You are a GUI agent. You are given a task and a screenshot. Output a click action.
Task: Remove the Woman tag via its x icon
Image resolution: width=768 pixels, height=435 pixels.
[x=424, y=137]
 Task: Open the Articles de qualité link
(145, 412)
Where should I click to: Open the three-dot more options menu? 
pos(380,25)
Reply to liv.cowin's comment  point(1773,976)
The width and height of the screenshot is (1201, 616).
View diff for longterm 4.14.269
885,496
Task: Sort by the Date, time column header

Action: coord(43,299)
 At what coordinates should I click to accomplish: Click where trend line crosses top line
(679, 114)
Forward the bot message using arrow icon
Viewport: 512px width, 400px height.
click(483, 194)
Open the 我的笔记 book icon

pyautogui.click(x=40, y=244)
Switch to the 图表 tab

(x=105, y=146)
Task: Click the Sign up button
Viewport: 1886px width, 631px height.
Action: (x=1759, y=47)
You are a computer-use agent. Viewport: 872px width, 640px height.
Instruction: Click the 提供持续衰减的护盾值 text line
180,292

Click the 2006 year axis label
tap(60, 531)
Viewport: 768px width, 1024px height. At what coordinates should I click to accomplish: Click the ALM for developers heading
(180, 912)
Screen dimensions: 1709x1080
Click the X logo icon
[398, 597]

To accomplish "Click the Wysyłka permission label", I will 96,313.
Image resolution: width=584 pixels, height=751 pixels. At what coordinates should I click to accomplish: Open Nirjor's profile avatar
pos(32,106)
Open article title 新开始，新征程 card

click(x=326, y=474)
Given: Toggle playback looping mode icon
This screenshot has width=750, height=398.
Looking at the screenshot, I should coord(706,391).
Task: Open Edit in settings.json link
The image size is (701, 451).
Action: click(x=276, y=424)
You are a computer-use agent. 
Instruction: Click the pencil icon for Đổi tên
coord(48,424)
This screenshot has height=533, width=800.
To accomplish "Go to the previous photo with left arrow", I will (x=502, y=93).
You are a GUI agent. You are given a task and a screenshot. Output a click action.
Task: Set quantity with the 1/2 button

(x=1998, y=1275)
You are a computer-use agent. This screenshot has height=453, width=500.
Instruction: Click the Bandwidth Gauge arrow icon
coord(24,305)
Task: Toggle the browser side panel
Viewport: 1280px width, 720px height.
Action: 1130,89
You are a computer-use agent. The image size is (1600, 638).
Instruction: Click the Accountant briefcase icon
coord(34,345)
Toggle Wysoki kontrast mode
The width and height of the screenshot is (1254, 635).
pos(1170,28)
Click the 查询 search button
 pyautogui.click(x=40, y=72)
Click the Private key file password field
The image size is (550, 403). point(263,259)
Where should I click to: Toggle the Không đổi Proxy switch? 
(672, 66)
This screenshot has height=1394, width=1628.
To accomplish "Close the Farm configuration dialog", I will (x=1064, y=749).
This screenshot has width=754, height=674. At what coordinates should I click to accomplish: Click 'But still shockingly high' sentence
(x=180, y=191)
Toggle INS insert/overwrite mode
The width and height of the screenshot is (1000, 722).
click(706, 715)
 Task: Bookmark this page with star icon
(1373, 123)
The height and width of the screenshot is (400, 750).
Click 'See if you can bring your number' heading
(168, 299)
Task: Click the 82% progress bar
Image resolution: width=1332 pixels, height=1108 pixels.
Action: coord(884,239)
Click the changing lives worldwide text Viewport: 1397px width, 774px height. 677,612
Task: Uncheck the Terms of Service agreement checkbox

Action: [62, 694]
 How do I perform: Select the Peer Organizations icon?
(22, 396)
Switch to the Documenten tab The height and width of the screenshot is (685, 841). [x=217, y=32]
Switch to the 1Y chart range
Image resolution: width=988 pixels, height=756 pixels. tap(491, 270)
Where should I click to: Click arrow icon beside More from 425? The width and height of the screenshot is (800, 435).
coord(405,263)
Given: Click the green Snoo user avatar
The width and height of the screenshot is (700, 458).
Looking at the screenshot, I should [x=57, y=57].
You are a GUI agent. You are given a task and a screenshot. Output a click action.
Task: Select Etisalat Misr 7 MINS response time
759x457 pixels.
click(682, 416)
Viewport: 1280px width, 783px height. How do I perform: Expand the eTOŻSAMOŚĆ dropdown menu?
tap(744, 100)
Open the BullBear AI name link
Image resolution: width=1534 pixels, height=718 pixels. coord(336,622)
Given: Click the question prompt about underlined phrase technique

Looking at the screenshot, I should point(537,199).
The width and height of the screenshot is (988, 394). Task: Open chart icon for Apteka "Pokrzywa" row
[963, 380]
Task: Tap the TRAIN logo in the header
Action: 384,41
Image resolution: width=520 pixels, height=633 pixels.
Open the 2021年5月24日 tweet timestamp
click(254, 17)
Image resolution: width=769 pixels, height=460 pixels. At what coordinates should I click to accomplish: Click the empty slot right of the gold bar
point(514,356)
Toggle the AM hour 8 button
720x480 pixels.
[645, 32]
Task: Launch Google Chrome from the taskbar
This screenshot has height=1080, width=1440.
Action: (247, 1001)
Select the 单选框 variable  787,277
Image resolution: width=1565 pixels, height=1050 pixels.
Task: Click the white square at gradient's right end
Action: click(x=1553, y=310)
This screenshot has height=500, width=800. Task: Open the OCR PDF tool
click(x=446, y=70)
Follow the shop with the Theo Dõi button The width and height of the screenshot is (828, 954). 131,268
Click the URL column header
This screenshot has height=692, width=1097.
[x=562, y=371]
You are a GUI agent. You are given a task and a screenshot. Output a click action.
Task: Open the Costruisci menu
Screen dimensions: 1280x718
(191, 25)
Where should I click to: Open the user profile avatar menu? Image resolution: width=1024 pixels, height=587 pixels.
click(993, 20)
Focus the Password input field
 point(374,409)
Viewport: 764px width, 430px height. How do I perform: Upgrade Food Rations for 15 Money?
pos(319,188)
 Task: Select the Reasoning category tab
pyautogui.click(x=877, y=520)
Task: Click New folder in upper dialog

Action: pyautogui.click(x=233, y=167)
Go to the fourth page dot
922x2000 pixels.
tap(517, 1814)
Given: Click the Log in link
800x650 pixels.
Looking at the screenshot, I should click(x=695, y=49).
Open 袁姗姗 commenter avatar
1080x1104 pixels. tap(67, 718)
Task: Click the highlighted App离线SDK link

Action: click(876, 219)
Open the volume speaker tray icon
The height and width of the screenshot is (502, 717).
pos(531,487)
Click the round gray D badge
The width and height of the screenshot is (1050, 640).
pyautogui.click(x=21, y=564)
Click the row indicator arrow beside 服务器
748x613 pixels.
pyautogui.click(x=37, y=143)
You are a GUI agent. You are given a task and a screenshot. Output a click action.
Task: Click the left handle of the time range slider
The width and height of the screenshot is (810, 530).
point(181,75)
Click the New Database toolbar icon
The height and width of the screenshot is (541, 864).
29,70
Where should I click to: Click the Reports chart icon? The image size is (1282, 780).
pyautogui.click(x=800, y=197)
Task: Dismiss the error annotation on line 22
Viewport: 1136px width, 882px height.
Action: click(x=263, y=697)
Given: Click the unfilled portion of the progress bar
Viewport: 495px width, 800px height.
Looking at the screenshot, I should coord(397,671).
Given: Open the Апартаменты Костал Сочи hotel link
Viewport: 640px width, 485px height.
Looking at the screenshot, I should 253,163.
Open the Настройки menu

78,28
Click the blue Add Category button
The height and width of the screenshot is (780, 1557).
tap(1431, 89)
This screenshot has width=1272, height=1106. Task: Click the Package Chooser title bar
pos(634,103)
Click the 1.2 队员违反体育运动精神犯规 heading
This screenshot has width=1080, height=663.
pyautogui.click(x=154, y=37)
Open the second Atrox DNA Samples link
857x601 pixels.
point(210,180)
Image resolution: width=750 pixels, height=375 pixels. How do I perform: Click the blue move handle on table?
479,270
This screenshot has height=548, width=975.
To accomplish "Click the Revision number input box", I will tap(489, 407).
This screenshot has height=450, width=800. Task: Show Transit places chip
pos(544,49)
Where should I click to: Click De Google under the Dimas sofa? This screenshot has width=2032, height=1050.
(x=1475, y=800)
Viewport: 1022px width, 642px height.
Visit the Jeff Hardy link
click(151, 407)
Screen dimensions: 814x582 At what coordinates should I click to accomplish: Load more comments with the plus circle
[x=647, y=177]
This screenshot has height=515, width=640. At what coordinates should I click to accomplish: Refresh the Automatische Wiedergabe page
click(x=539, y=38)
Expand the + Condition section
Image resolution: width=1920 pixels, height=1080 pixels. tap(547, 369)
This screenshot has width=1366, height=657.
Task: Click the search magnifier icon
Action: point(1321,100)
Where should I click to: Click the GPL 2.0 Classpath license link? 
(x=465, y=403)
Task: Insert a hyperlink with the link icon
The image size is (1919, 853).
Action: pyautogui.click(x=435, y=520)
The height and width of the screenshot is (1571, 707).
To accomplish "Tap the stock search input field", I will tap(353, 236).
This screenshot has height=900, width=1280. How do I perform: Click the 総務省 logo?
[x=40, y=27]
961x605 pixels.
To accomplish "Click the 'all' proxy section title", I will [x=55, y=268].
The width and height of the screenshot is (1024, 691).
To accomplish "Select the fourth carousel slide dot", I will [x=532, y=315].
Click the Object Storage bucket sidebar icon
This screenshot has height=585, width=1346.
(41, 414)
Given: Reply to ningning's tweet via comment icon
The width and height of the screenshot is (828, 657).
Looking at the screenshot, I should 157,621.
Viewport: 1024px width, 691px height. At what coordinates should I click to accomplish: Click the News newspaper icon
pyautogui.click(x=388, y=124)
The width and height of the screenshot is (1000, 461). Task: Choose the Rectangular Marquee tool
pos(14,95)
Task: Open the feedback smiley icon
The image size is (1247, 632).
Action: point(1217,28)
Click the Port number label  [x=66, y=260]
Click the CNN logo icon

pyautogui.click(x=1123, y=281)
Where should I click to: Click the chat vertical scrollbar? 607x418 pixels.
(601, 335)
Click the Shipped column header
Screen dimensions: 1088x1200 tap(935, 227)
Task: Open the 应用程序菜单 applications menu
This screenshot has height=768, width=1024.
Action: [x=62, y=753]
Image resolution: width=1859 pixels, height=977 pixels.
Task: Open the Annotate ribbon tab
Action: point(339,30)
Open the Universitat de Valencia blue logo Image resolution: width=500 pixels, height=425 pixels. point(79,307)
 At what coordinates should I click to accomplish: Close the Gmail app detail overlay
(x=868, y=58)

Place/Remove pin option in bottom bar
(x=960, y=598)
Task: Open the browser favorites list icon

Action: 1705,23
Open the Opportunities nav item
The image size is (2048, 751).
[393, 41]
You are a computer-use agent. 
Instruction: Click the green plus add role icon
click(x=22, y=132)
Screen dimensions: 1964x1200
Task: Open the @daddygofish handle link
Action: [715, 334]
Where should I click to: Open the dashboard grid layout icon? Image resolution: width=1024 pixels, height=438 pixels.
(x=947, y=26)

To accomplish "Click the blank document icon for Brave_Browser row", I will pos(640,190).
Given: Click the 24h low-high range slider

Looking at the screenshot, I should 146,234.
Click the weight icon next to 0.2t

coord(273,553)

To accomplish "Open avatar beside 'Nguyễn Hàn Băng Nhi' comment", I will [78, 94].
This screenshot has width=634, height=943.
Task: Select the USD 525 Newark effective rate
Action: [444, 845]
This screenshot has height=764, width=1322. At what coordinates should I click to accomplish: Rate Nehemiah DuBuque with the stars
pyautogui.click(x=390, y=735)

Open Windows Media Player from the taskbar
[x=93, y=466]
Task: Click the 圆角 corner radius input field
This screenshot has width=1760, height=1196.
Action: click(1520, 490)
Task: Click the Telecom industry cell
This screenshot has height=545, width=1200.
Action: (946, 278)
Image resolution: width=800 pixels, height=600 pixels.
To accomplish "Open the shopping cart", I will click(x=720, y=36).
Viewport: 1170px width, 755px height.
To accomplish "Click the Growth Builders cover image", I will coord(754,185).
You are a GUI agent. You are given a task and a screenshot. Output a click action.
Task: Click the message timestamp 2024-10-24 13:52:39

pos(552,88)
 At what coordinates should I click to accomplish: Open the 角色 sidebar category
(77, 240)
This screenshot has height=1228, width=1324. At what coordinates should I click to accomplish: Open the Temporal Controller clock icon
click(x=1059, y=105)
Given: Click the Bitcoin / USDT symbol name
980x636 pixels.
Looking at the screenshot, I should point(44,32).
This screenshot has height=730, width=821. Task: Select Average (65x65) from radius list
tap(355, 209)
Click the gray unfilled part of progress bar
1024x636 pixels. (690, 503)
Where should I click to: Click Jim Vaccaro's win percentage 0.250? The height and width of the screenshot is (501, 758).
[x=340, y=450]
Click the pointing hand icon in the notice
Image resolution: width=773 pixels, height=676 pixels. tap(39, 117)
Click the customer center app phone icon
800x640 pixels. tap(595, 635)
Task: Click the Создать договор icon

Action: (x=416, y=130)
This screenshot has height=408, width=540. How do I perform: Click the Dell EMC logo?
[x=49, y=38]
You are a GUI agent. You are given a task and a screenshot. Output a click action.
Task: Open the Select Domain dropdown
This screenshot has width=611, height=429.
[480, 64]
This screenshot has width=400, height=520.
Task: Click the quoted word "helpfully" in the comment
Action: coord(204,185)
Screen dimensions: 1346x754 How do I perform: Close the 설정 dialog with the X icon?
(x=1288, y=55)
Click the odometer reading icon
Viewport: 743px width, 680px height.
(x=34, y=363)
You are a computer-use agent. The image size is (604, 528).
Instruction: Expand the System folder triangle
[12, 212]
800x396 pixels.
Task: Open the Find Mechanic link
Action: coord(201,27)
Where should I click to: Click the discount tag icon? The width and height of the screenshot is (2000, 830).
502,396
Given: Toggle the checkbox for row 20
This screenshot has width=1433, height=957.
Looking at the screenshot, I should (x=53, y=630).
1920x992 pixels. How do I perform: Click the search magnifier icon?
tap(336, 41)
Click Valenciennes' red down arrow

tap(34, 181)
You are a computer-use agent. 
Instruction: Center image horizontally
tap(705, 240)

————————

→ Work request
Within the listing above, locate the line containing "Switch to the 1Y chart range" and the line containing "Given: Click the green Snoo user avatar". Reproduce those two lines and all lines between them exactly, with nothing added.

→ Answer area
Switch to the 1Y chart range
Image resolution: width=988 pixels, height=756 pixels. tap(491, 270)
Where should I click to: Click arrow icon beside More from 425? The width and height of the screenshot is (800, 435).
coord(405,263)
Given: Click the green Snoo user avatar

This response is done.